Het geld van de toekomst (423)
Bernard Lietaer

Bijlage C. Complementaire munteenheden in Nederland en België

Aandeel: een bewijs van eigendom van een deel van een onderneming. Aandelenmarkten zijn de gereguleerde ruilplaatsen voor aandelen in ondernemingen die op een bepaalde beurs worden genoteerd.

Bank for International Settlements (BIS), Bank voor Internationale Betalingen (BIB): een particuliere organisatie, gevestigd in Basel, Zwitserland, eigendom van de elf belangrijkste centrale banken ter wereld. De BIB was oorspronkelijk ontworpen als een clearinginstelling voor transacties tussen centrale banken, maar heeft zich nu ontwikkeld tot een ontmoetingsplaats voor centrale bankiers en tot een onderzoekscentrum voor zaken die belangrijk zijn voor het geldstelsel als geheel. (Website: http://www.bis.org)

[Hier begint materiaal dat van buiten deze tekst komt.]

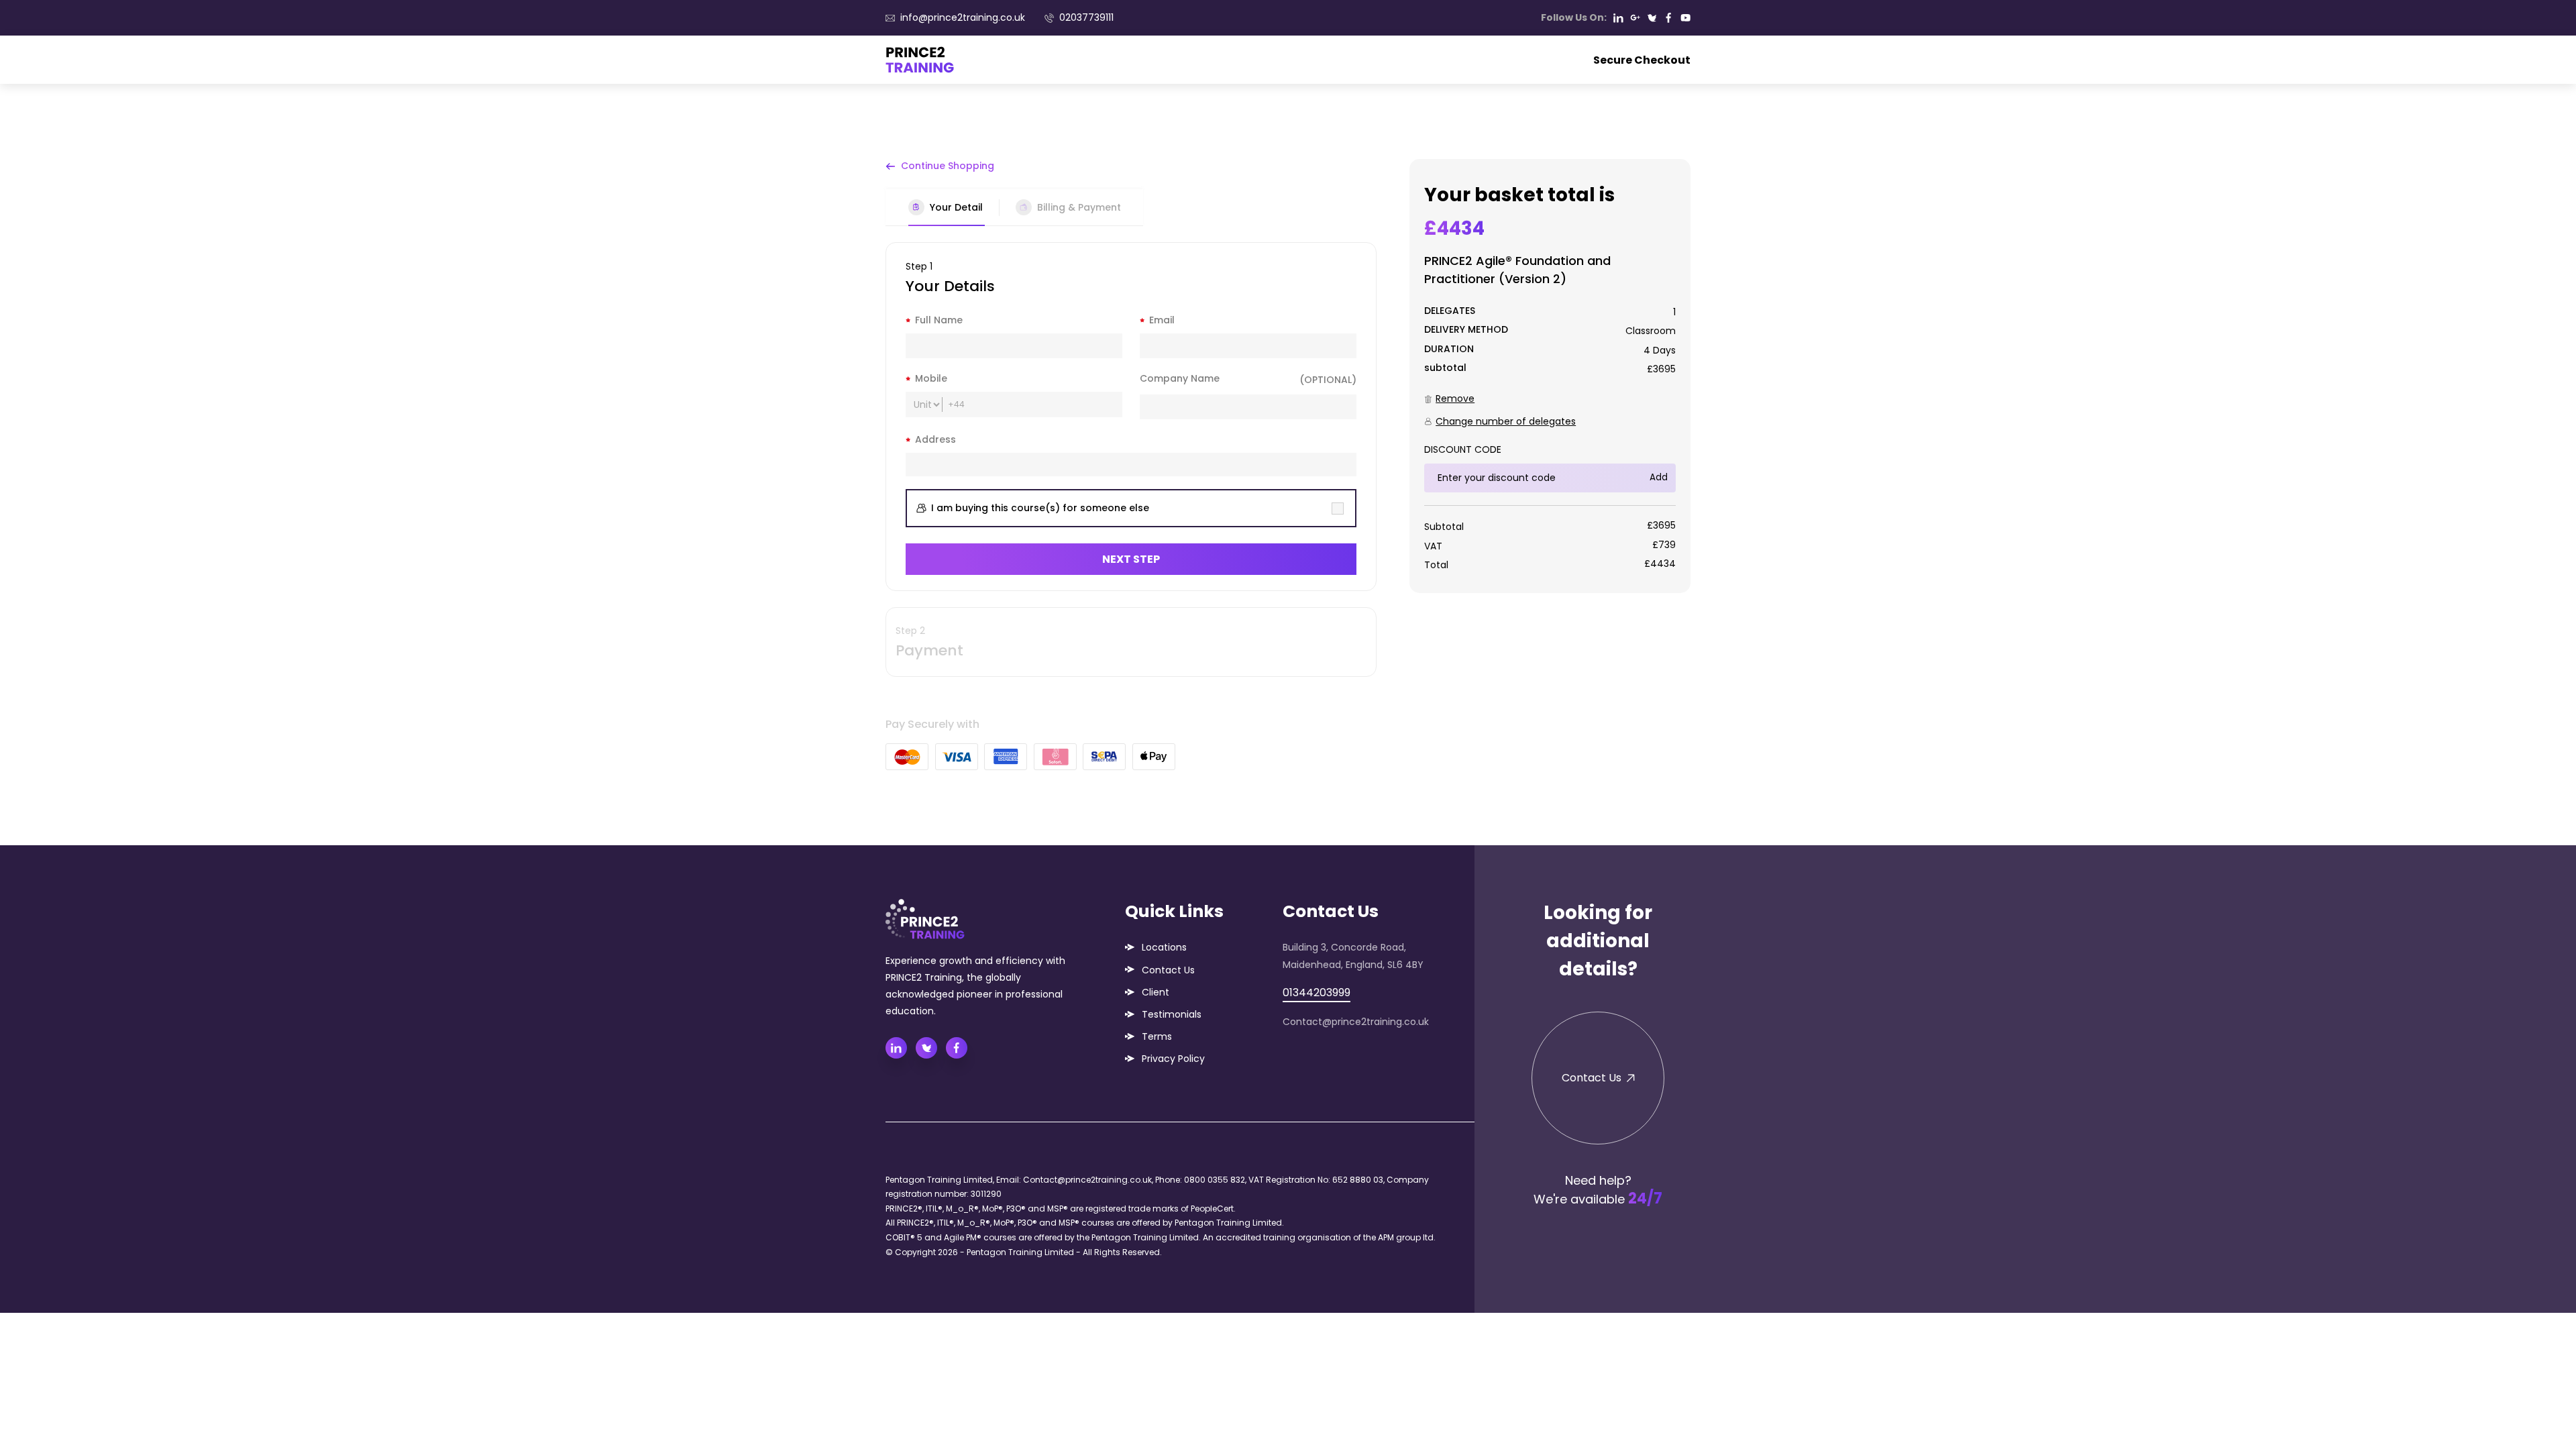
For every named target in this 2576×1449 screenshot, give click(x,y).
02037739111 (1086, 17)
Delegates (1449, 310)
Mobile (931, 378)
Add (1659, 477)
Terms (1157, 1036)
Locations (1164, 947)
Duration (1449, 349)
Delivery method (1466, 329)
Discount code (1462, 449)
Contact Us (1168, 970)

Barter: de directe ruil van goederen of diensten zonder tussenkomst van enig soort munteenheid.

Betaalsysteem: de procedure en de infrastructuur waarmee de overdracht van een munteenheid van de ene op de andere persoon wordt uitgevoerd.

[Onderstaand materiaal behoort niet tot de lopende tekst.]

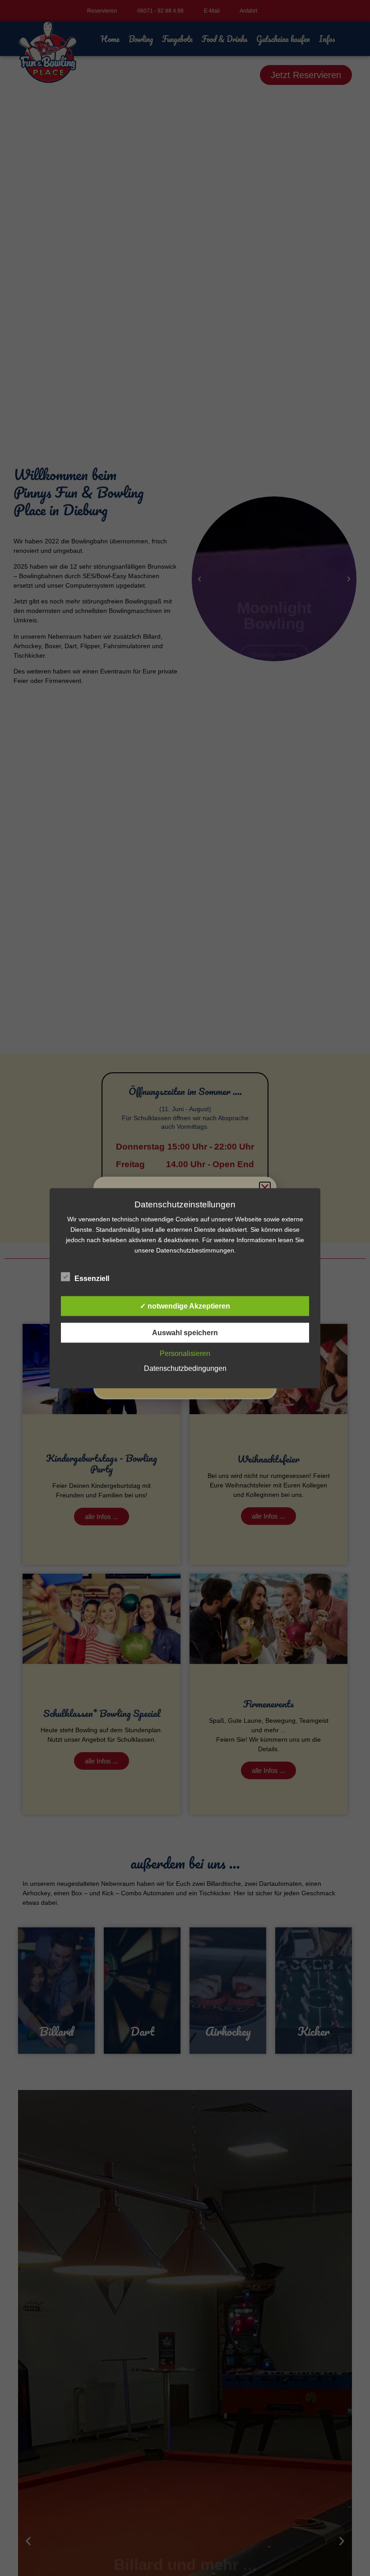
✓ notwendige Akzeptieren (185, 1305)
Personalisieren (185, 1353)
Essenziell (91, 1278)
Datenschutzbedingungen (185, 1368)
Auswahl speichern (185, 1332)
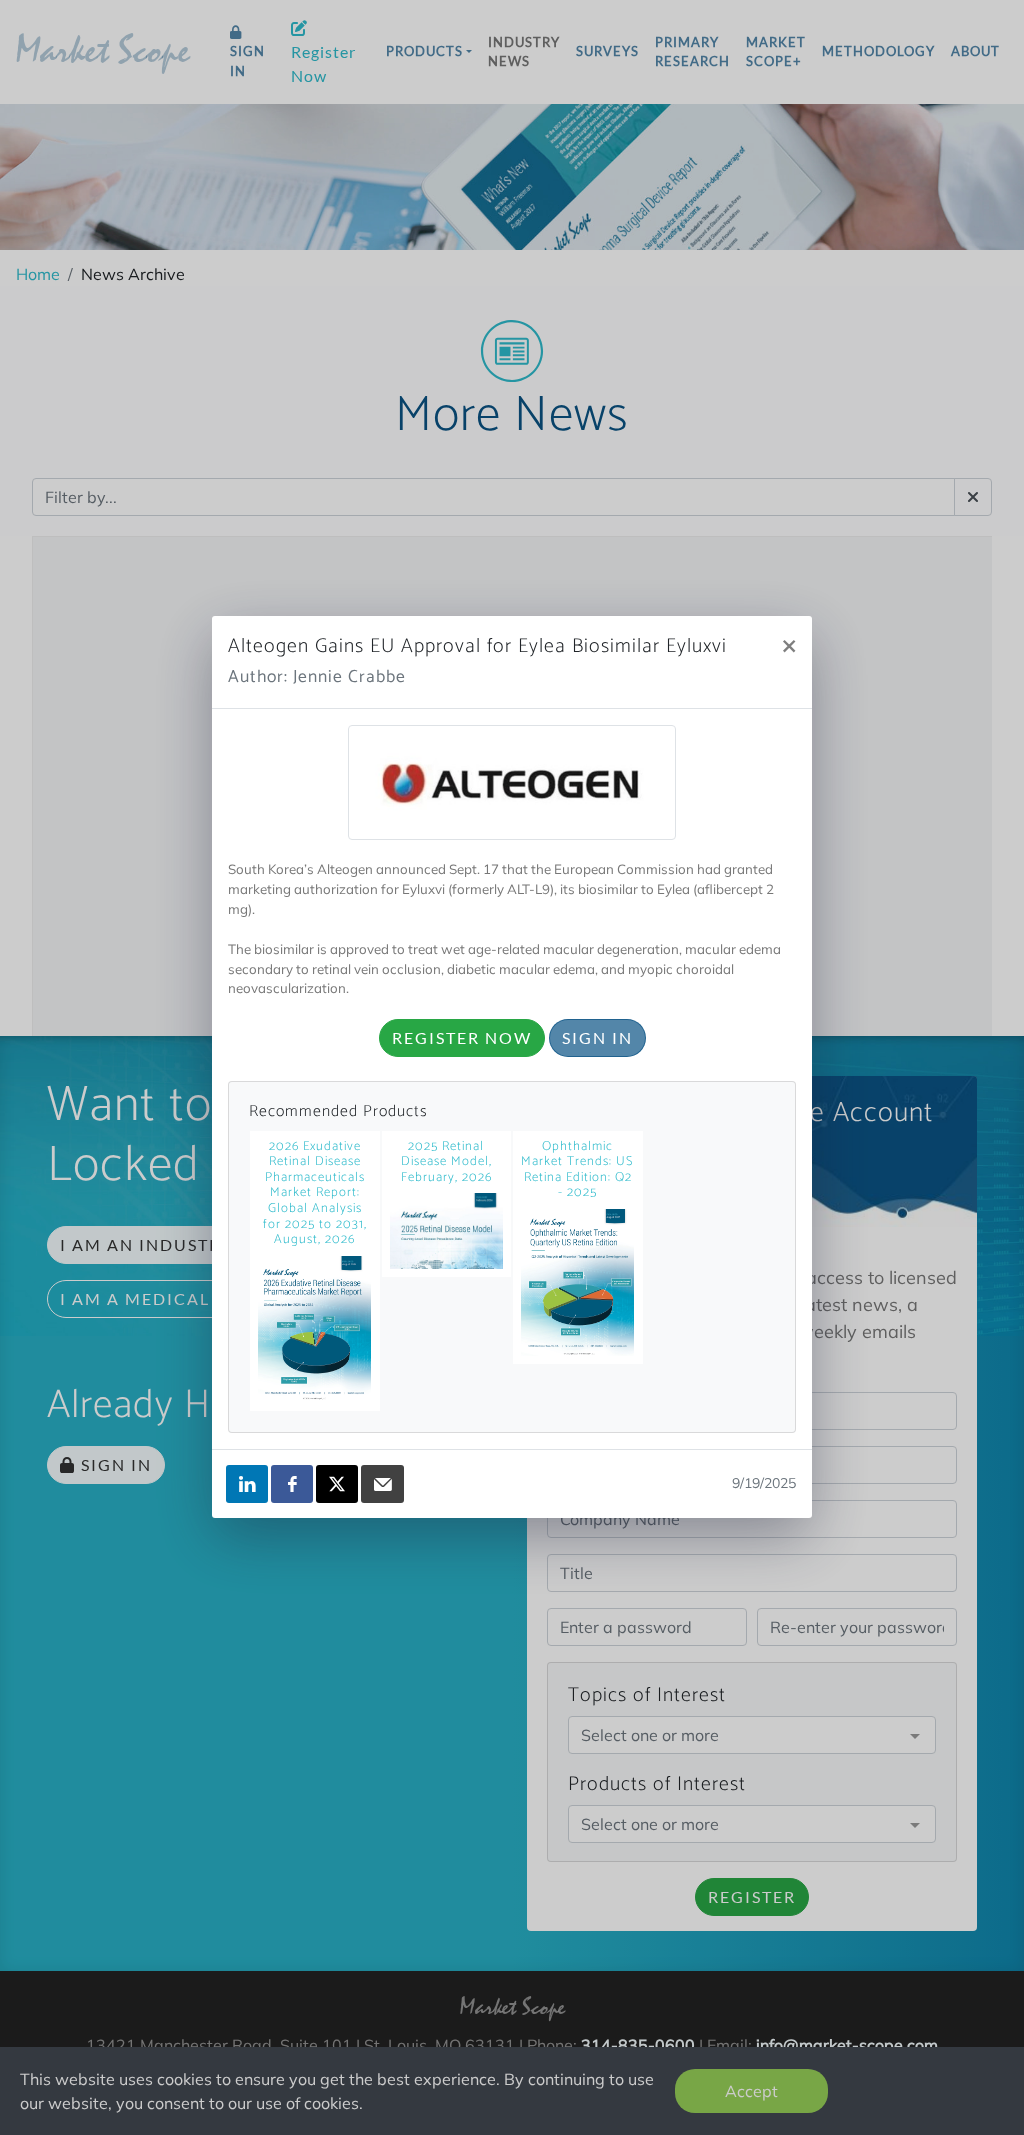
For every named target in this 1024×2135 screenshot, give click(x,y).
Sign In (597, 1037)
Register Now (462, 1037)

Bretton Woods: een plaatsje in New Hampshire, USA, waar in 1945, na onderhandelingen tussen vooral de Engelsen en de Amerikanen, de ‘Overeenkomst van Bretton Woods’ totstandkwam. Het overeengekomen systeem werd de ‘dollar goud pariteit’ genoemd, omdat het aan de US $ de status van officiële wereldwijde reservemunteenheid gaf, op voorwaarde dat de Verenigde Staten de convertibiliteit (op aanvraag van andere centrale banken) van dollars in goud garandeerden tegen een vaste ruilvoet van $35 per ounce. In augustus 1971 werd deze laatste voorwaarde door president Nixon eenzijdig opgezegd, door ‘het goudloket te sluiten’ toen Frankrijk en het Verenigd Koninkrijk om zo’n omwisseling vroegen. Dit leidde ook het tijdperk van de ‘zwevende wisselkoersen’ in, waarbij de waarde van elke munteenheid en van het goud wordt overgelaten aan de krachten van de vrije markt.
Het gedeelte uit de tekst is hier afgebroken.